* _Source extract_
══════
Thank you very much, Mr. Chair.
By way of introduction, I have with me Patricia Fortier, who is with our consular operations bureau, and Neil Reeder, who is the director general in our Americas bureau. I am the director general of our stabilization and reconstruction task force, and Leslie will introduce the CIDA colleagues.
I am very glad to be here today to discuss the measures taken by the Government of Canada following the earthquake that shook Haiti on January 11, 2010, as well as to discuss our response strategy in natural disaster cases in this region more broadly.
When natural disasters occur abroad, the Government of Canada tries to respond by using a set of proven and effective mechanisms and procedures intended to make our action coordinated and coherent. These mechanisms involve three main elements: first, standardization of operational procedures for managing interministerial coordination; second, release of information and decision-making; third, outlining of intervention possibilities available to the government. This also includes a standing interministerial task force, 24/7 monitoring measures, and exercises on lessons learned in order to continue steadily improving our capacity to respond to disasters.
Our procedures are tested regularly, and we ensure that staff is trained government wide, so that everyone's roles and responsibilities are known and there is no need to become familiar with them when a disaster occurs.
In essence, our bottom line is this: we've developed over the last decade a set of standard operating procedures across the Government of Canada that have served us extraordinarily well. I sometimes joke among my colleagues that it's not a Magic 8 Ball that you shake and then look at the standard operating procedures and it tells you the answer to the crisis. It doesn't necessarily tell us that, but what it has helped us to do, time and again, is to lay out a framework within which the Government of Canada can respond, so that colleagues across government know what's expected of them, so that our roles and responsibilities are clear, and so that we're not exchanging business cards after a crisis strikes.
How does this work in practice? To put it into context, every year Canada monitors hundreds of natural disasters abroad. Foreign Affairs has procedures and templates in place to consult with our missions on the impact of these disasters on the affected country, the majority of which don't require a whole-of-government response.
In this respect, it's generally through our colleagues at CIDA that we would respond to dozens of small and medium-sized disasters that don't garner widespread international attention. But in the case of significant natural disasters abroad, my organization, the stabilization and reconstruction task force within Foreign Affairs, is responsible for convening the standing interdepartmental task force on natural disasters abroad.
This task force is made up of core federal departments typically involved in a Government of Canada response, the core being Foreign Affairs, CIDA, DND, the Privy Council Office, and a few others, depending upon the circumstances. This task force can expand to include as many as 16 departments and agencies, depending upon the nature of the crisis. For Haiti we had 14 departments and agencies implicated. For Japan we currently have 16 departments and agencies implicated, because of the complexity of the crisis. The task force is essential for assessing the information coming in and helping to develop recommendations on how the Government of Canada can best respond.
══════
* _To-do item 1_
According to the statement on Canada's disaster response, why are its procedures tested regularly and staff trained across government? Answer in one to three sentences.
* _To-do item 2_
Extend the statement on Canada's disaster response past its last sentence.
The lines after this point come from a different source.

* _Dataset content_
══════
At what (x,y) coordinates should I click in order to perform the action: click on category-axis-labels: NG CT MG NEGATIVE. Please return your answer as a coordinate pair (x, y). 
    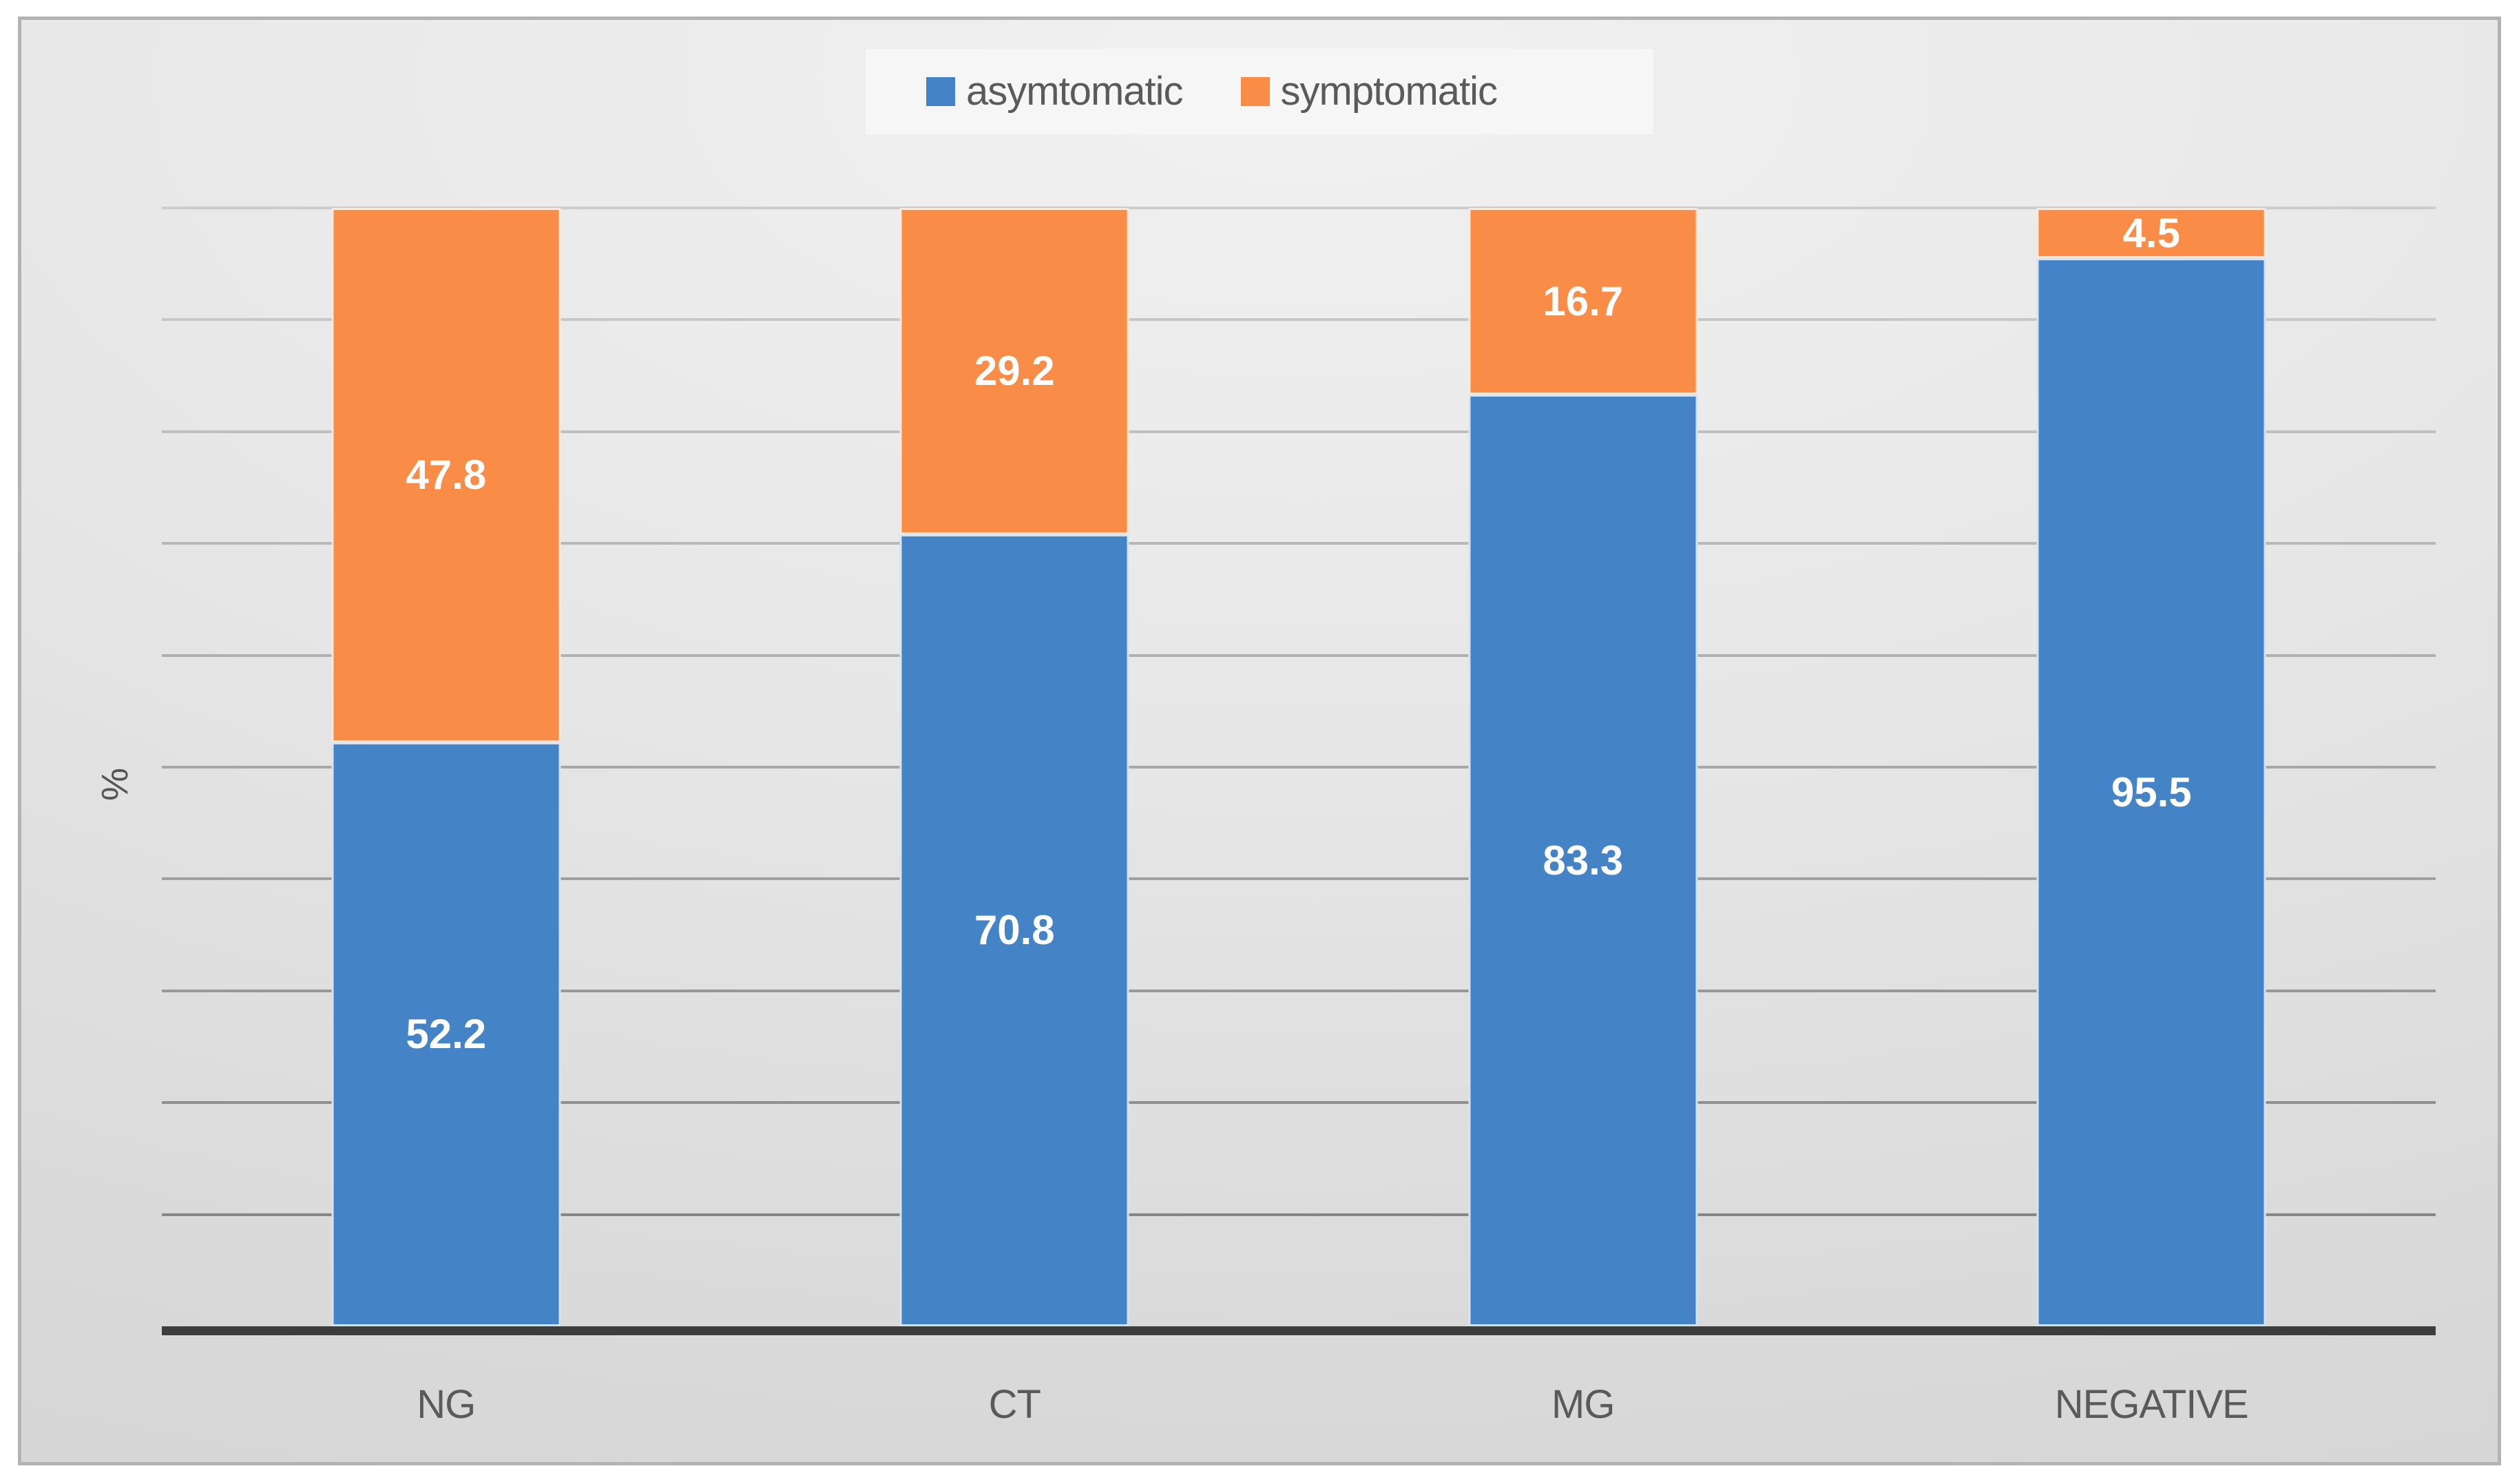
    Looking at the image, I should click on (1299, 1404).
══════
* _Response 1_
Procedures are tested regularly and staff are trained government-wide so that everyone already knows their roles and responsibilities. That way, no one needs to learn them when a disaster occurs.

* _Response 2_
There are essentially three conditions that activate a Government of Canada response to a natural disaster abroad. First is a request for assistance from the government of the affected country. Second is needs assessments from trusted humanitarian partners on the ground. The third is appeals by experienced humanitarian partners. There are a number of other elements that are also considered by the task force. These can include the magnitude of the disaster, the number of people that have been displaced, the number of people with urgent needs, and the existing capacity of the affected country. This is incredibly important. If you have a government that has an excellent preparedness system in place, you won't need to draw on as much international support as you will if you are dealing with a country that's already vulnerable and doesn't have strong coordination capabilities.
If the size and impact of a natural disaster is significant, then with the agreement of the government of the affected country, the Minister of Foreign Affairs can request the deployment of something called the interdepartmental strategic support team, the ISST, which will go out to the affected area. This team is led by DFAIT but it includes colleagues from CIDA and the Canadian Forces. Sometimes it can include the Public Health Agency, as was the case after the Indian Ocean tsunami. This ISST provides expert analysis on the situation and helps to outline options in support of international relief efforts.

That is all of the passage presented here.